Yes. Note, however, that I intended to pick a pivot *element*, i.e. an
element which, just like in ordinary quick sort, will not be permuted
subsequently. This is subtly different from a pivot *position* that
divides the list into two parts but has no element associated to it. I
think this is important when trying to analyze the naive 1/2 scheme, but
it's immaterial in your proposal:
> I have a different solution, that pick a pivot position, then choose
> the elements with carefully weighted probability to get the right
> left-hand and right-hand sizes. The key idea comes from your analysis
> (more precisely, from the presence of the n `over` k probabilities) :
> for a given k (the pivot), choose a random subset of k elements as the
> left-hand side of the pivot.
>
> import Random (Random, StdGen, randomRIO)
> import Control.Monad (liftM)
>
> quickshuffle :: [a] -> IO [a]
> quickshuffle [] = return []
> quickshuffle [x] = return [x]
> quickshuffle xs = do
> (ls, rs) <- partition xs
> sls <- quickshuffle ls
> srs <- quickshuffle rs
> return (sls ++ srs)
>
> -- The idea is that to partition a list of length n, we choose a pivot
> -- position randomly (1 < k < n), then choose a subset of k elements
> -- in the list to be on the left side, and the other n-k on the right
> -- side.
> --
> -- To choose a random subset of length k among n, scan the list and
> -- add each element with probability
> -- (number of elements left to pick) / (number of elements left to scan)
> --
> partition :: [a] -> IO ([a], [a])
> partition xs = do
> let n = length xs
> k <- randomRIO (1, n-1)
> split n k ([], []) xs
> where split n k (ls, rs) [] = return (ls, rs)
> split n k (ls, rs) (x:xs) = do
> p <- randomRIO (1, n)
> if p <= k
> then split (n - 1) (k - 1) (x:ls, rs) xs
> else split (n - 1) k (ls, x:rs) xs
Yes, this algorithm should work. Of course, while the probability
(number of elements left to pick) / (number of elements left to scan)
for picking an element x seems to be the only sensible choice, one still
has to prove that this gives a uniform distribution. (Embarrassingly, my
article about "merge shuffle" lacks a proof, too, I plan to rewrite it
at some point.)
Proving uniformity proceeds in two steps:
First, we have to argue that picking the first k elements uniformly
and then permuting them does give a uniform *total* permutation. This is
fairly obvious, though. Namely, the set of possible permutations of n
elements can be partitioned into (n `over` k) classes, where two
permutations belong to the same class if they have the same first k
elements (in any order). For instance,
k = 3, n = 5
[1,2,3,5,4] is the same class as [3,2,1,4,5]
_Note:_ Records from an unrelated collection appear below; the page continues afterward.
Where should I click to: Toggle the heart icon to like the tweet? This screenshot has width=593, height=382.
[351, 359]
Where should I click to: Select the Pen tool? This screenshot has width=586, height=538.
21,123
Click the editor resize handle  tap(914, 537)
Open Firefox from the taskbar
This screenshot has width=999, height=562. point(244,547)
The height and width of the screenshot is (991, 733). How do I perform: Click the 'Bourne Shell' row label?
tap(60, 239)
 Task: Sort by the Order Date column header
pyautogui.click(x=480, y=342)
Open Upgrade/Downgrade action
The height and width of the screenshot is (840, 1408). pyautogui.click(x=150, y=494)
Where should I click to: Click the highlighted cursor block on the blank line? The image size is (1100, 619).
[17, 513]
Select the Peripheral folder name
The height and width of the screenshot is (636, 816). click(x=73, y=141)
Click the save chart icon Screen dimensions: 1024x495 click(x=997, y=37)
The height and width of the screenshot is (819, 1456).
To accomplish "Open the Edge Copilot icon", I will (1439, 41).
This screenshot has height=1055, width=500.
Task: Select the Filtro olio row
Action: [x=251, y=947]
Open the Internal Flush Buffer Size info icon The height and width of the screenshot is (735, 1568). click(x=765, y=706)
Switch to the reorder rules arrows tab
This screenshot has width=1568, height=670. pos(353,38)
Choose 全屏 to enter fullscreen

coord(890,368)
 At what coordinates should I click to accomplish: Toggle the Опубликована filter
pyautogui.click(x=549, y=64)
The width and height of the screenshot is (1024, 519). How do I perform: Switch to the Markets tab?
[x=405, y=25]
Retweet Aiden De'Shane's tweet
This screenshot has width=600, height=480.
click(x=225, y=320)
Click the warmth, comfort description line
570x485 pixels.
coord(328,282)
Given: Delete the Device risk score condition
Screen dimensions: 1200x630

because the first k elements are {1,2,3}
[1,2,3,5,4] is in a different class than [4,2,1,3,5]
because the first k elements are {1,2,3} and {1,2,4} resp.
Now, to pick a random permutation, we first pick a class at random and
then pick a permutation from this class. The point is that for reasons
of symmetry, all classes have the same size! Namely, there are k! *
(n-k)! permutations in every class. That means we should pick the class
with uniform probability, and that's exactly what the split function
intends to do.
Second, we have to argue that split does indeed pick a class (= a set
of k elements) *uniformly*. The reasoning for that is as follows:
Consider a particular element x . There are
(n-1 `over` k-1) classes that contain x
(n-1 `over` k ) classes that don't contain x
(This correctly adds up to (n `over` k) classes in total). Hence, the
probability that the class contains x is
classes with x / total classes
= (n-1 `over` k-1) / (n `over` k)
= ( (n-1)! / ((k-1)!(n-k)!) ) / ( n! / (k!(n-k)!) )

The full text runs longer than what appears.